Scooter rallies are a way for scooterists from everywhere to gather together in a city, have an absolute blast, and enjoy curated rides that highlight the best roads, sights and scenes, bars and restaurants of the area. It’s a perfectly tailored tour--a great way to experience the essence of a city and its surroundings in a weekend, while doing the thing you love most with people who feel exactly the same.
There was a proud history of scooter rallies here in New Orleans, including Amerivespa, the national rally, but it faded, (it’s a stunning amount of work) and then the Pandemic finished it off. In response to requests from rally organizer friends upriver in St Louis and Memphis, and because of our belief that a great city deserves a great rally, we formed a new team and went all in.
We're absolutely thrilled to have about 125 people coming, some from as far as California and Maine, and we couldn’t be more excited about our plans. A scooter rally in any city, or even a field somewhere (there are some of those), is incredibly fun, and everybody will leave with a bunch of new friends. But a scooter rally in New Orleans takes things to a whole different level. The hospitality, beauty, uniqueness and history of this city and area are such a brilliant backdrop for anything. We can’t wait for everybody to arrive.
EARPEACE: Sounds incredible! You guys do a long ride, a country ride, an art ride, and something called a sugar rush--can you explain what each of those experiences are?
We wanted to develop a variety of rides, with different lengths and speeds, to accommodate people with a variety of scooters/capabilities/interests each day.
For people who want shorter rides, or to see more of the city itself, we have an art ride—a tour of some of the city’s best outdoor art led by a well-respected art teacher/rider; the sugar rush, which will make stops at many of our best bakeries, candymakers, sno ball stands, specialty doughnut makers, and will pass by an operating 100-year-old Domino Sugar plant that smells like caramelized heaven. We also have a self-guided scavenger hunt within the city limits, and a ride that tours the city and then goes downriver to the Chalmette Battlefield, site of 1815’s Battle of New Orleans.
We have long country rides on Friday and Saturday. One goes south, deep into Cajun country, along sugar cane fields and historic homes, and beside waterways where alligators warm themselves on the roadside, Another travels to the North Shore of Lake Ponchartrain, over drawbridges, along bayous, through woods, into idyllic lakeside towns, and then home across the Causeway—the longest bridge over water in the world. A third travels down the Mississippi almost to the end of navigable land, and makes a number of river crossings by ferry. They’re all great rides.
On Sunday, for anybody who’s still in town, we'll meet for beignets, and take a goodbye ride around our beautiful City Park, and then ride to Uptown Super Sunday—an annual tradition where tribes of “Mardi Gras Indians,” who hand-bead large, heavy, beautiful, intricate suits every year, will meet and chant and dance for each other. It’s absolutely spectacular.
photo by @krewedukanaval
EARPEACE: How did you get started riding scooters?

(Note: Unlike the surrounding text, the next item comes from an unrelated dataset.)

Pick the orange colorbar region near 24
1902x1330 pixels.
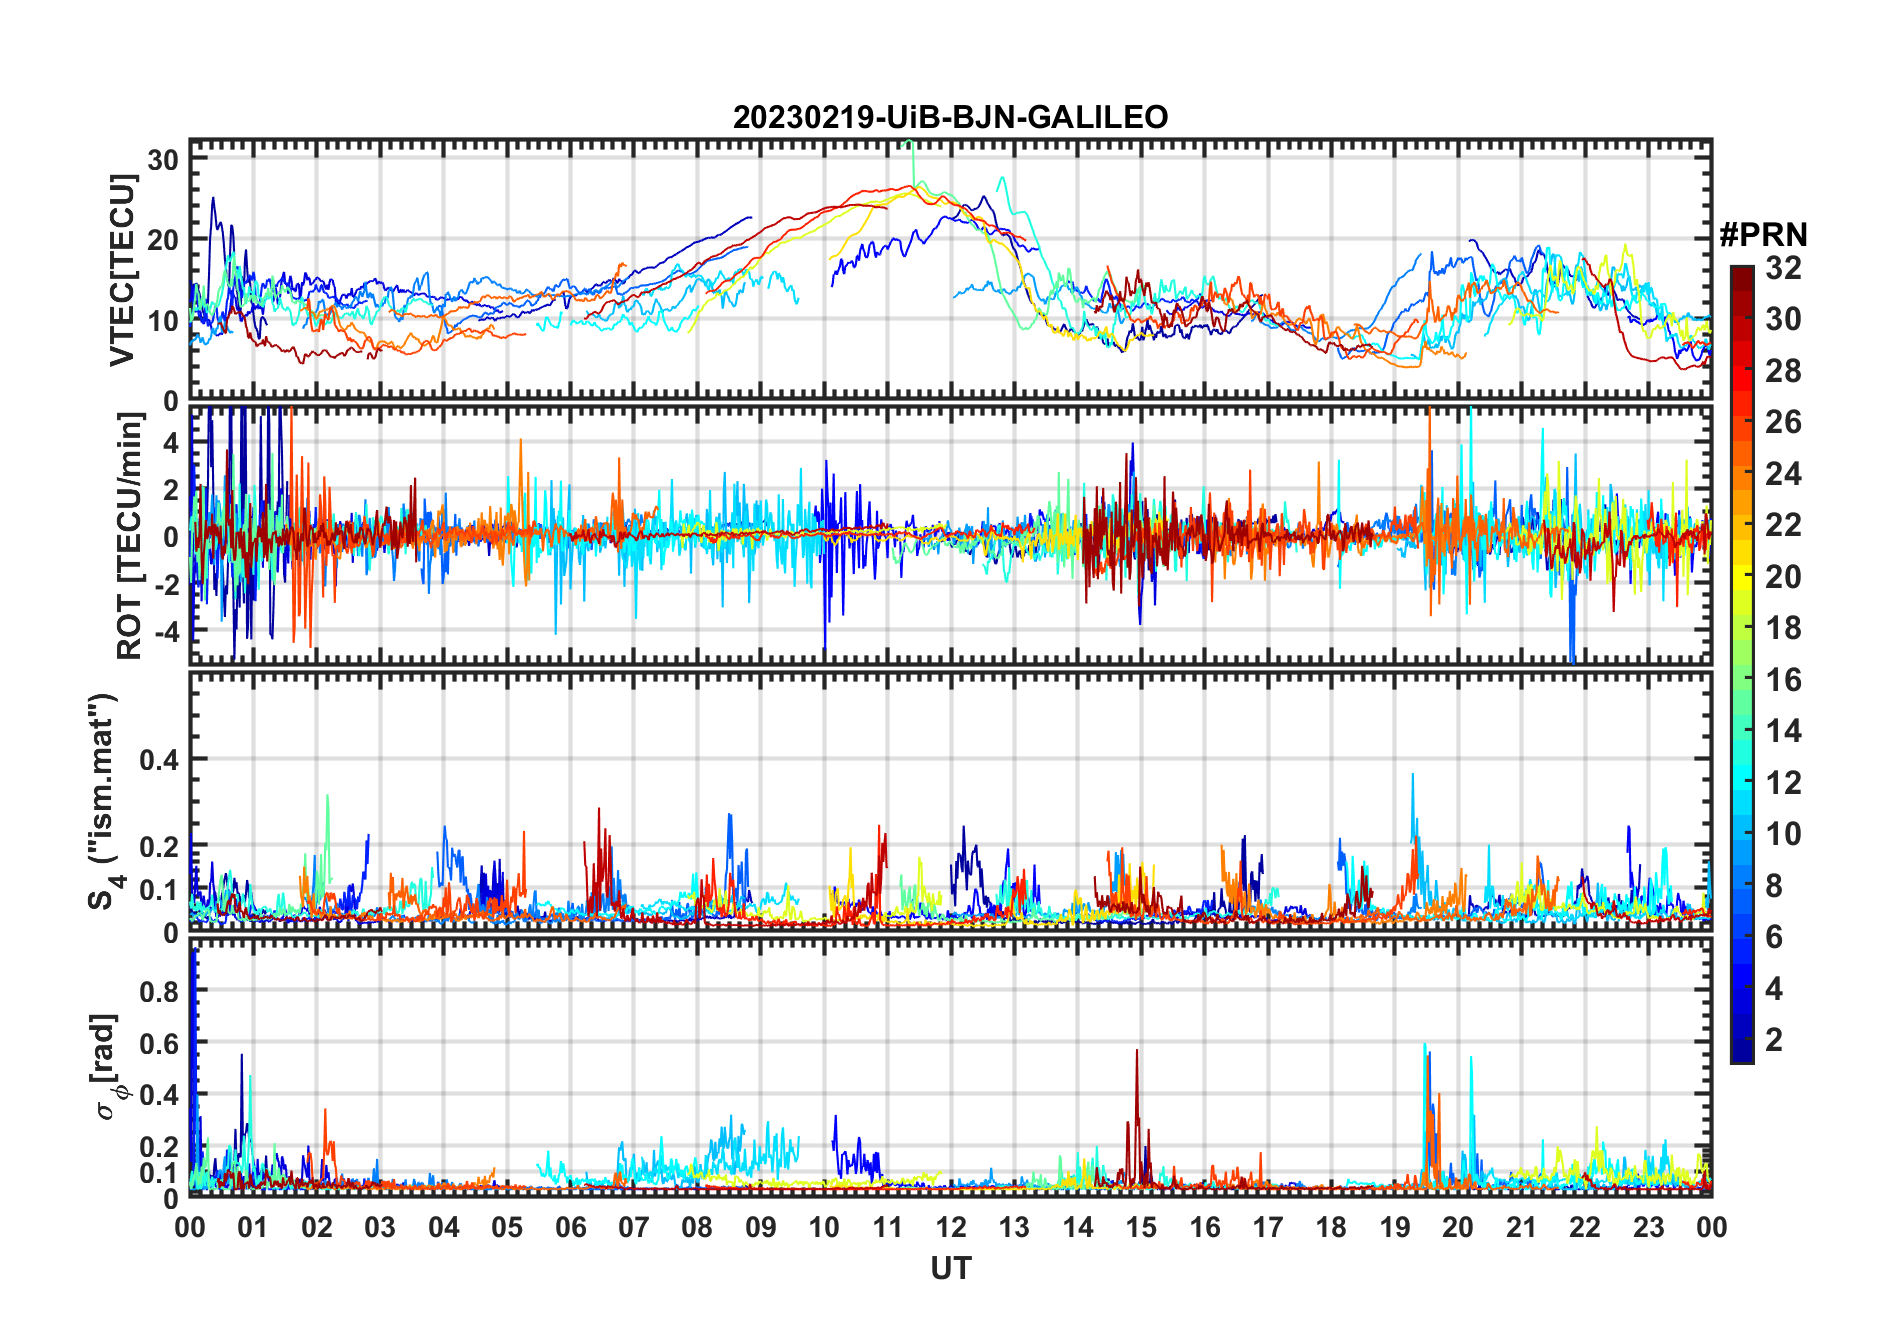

I’ve been obsessed with scooters ever since I saw my first ratty old Vespa. They’re so iconic and quirky and so much fun to ride. I bought a 1965 Vespa in 2000, and immediately started meeting other riders. In June, I’m riding across thew US in the Scooter Cannonball Run. I realized recently that I have more close friends from the scooter community (everywhere in the US), than from anything else in my life. Scooters are such a blast to ride, and scooterists are wonderful people.
EARPEACE: What is your favorite location in New Orleans?
Great question! There’s nothing quite like riding through the French Quarter or the Garden District. And the countryside can be otherworldly. But what I would miss most if I left is Bywater’s Vaughan’s Lounge, the iconic neighborhood dive bar where we’re hosting our party Saturday night. It plays living room to the neighborhood, has stellar live music Thursday nights, and is probably the friendliest spot in our friendly town.